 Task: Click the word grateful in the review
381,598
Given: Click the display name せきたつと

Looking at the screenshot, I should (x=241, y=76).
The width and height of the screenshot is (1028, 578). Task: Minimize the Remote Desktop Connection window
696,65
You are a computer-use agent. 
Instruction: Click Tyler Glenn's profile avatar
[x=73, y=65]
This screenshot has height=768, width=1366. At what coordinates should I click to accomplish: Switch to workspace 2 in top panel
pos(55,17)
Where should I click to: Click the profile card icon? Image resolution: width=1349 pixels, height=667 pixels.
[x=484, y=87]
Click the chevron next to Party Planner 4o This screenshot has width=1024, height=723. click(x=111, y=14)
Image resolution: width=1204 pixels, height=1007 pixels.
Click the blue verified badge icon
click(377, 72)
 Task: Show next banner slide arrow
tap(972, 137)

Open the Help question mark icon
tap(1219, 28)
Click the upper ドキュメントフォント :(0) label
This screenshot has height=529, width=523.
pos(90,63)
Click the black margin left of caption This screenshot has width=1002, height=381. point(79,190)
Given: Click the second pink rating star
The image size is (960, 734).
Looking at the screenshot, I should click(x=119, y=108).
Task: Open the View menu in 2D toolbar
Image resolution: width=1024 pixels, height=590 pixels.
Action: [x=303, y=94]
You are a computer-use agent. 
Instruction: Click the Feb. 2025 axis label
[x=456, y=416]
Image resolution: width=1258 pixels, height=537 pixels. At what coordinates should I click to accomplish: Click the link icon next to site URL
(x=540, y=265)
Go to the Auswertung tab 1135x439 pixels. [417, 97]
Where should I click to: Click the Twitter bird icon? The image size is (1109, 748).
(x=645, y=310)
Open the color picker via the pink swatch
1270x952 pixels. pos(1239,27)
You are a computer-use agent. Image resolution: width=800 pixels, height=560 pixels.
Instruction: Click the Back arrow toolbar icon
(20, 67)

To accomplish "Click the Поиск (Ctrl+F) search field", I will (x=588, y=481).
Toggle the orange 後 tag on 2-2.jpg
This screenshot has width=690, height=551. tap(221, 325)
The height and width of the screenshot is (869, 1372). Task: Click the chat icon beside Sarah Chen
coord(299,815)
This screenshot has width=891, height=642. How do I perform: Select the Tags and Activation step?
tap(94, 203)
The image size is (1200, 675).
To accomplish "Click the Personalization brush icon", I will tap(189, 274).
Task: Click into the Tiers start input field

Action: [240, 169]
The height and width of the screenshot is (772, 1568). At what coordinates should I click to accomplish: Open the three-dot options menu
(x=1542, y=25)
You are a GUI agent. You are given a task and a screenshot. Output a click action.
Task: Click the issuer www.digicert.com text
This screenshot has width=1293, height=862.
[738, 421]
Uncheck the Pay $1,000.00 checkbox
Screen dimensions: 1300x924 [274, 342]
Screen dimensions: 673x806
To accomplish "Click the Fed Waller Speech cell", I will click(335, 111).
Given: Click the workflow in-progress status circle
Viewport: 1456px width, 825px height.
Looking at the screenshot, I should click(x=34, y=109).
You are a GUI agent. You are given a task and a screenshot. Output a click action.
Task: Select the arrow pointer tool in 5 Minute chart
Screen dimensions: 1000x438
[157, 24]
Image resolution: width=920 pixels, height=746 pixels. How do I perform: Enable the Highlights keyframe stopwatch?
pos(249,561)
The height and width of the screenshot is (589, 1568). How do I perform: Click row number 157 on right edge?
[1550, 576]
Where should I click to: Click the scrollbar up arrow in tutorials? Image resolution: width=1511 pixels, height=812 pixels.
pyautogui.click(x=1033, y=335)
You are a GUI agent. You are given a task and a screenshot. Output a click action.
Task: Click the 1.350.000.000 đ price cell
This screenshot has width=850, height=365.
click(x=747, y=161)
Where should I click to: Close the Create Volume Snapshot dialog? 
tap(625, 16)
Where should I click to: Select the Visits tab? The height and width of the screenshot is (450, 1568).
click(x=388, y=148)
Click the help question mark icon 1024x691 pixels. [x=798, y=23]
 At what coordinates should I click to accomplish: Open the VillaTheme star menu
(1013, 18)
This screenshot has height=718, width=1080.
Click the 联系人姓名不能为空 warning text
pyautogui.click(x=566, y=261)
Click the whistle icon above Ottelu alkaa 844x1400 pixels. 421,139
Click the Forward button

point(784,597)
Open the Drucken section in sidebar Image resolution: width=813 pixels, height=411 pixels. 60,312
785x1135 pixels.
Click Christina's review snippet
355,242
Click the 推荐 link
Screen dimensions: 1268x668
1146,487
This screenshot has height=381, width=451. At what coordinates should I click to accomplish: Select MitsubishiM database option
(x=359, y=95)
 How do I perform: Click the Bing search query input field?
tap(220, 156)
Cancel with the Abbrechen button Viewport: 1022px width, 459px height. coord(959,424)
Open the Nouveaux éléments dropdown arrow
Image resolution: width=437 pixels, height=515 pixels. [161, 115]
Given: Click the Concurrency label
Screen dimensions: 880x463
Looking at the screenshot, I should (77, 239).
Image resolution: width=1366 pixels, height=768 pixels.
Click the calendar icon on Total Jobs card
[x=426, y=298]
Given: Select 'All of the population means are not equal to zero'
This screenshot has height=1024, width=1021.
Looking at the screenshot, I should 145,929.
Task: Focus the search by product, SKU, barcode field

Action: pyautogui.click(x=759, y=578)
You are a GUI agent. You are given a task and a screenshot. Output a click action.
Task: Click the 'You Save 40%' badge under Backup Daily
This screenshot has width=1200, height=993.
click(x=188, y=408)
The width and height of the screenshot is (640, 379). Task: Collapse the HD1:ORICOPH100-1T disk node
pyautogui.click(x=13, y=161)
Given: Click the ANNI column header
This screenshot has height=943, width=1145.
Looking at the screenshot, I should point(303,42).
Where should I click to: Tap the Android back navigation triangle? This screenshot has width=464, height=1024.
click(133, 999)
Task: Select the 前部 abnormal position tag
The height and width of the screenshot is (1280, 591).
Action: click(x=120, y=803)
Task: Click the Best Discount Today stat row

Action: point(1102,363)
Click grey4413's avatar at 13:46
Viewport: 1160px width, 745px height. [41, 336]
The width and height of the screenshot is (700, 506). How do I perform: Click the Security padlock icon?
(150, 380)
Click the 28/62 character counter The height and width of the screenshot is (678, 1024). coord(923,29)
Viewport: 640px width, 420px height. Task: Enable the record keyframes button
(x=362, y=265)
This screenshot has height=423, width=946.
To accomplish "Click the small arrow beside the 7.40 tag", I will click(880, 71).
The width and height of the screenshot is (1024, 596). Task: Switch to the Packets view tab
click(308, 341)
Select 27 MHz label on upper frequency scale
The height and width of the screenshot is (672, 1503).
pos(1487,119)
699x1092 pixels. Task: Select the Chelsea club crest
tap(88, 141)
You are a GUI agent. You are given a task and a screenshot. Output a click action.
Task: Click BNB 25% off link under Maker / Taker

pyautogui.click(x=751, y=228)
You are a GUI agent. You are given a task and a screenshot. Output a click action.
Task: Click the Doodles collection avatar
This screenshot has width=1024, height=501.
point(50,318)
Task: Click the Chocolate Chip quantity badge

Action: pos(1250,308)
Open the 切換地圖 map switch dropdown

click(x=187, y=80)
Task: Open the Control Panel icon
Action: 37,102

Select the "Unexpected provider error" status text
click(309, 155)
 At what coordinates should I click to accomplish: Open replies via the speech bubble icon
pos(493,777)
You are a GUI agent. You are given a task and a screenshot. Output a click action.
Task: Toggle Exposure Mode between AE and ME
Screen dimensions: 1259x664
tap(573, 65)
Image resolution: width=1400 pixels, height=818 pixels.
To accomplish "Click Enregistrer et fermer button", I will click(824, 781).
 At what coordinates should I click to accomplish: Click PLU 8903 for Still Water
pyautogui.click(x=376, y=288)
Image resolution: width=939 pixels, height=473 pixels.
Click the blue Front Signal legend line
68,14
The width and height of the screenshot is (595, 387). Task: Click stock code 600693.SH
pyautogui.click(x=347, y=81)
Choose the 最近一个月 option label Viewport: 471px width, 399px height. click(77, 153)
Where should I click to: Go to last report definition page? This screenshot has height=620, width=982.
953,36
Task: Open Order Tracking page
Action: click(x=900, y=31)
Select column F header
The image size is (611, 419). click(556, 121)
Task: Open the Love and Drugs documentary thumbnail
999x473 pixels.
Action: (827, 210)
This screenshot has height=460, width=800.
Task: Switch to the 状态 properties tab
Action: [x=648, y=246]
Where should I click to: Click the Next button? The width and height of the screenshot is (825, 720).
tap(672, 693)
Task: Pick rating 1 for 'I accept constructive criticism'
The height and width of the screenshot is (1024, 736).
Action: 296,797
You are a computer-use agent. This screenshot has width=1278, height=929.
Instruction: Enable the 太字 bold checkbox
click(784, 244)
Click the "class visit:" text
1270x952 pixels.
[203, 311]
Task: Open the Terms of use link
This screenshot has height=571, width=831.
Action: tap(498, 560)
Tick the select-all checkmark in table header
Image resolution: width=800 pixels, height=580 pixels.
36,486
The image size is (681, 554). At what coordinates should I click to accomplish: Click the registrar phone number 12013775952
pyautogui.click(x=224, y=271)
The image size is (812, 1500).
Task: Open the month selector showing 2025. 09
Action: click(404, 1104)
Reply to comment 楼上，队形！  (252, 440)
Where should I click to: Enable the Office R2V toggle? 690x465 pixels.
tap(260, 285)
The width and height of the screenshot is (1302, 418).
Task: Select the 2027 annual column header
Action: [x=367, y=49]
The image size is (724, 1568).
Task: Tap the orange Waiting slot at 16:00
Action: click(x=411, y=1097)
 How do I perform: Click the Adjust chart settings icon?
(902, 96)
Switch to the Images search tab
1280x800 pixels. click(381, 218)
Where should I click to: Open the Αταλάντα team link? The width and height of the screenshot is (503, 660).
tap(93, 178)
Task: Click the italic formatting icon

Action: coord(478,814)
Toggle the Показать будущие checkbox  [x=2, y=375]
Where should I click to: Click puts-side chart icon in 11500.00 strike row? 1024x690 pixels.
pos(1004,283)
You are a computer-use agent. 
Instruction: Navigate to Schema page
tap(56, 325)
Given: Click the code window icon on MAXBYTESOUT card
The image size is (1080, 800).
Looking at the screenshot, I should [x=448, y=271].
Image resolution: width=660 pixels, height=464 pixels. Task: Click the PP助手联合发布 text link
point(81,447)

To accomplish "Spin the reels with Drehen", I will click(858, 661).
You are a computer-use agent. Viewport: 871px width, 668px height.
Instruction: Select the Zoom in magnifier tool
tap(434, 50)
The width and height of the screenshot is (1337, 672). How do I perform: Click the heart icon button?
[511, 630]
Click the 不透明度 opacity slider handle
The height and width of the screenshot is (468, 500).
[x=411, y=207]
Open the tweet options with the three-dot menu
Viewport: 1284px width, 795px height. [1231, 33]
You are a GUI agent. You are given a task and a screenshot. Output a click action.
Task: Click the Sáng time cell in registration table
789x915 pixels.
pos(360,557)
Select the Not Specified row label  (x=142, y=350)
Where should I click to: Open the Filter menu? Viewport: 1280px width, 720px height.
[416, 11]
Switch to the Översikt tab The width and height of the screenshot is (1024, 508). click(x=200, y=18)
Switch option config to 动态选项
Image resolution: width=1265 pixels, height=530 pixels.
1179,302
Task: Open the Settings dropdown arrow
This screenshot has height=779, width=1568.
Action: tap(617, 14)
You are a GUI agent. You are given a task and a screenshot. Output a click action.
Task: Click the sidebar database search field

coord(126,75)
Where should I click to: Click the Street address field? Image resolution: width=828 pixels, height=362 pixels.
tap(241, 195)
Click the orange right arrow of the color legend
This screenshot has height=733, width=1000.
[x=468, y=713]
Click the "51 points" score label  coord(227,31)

Task item> Identify the lines above with the word "table". Copy them.

Response area>
Tick the select-all checkmark in table header
Task: Click the Sáng time cell in registration table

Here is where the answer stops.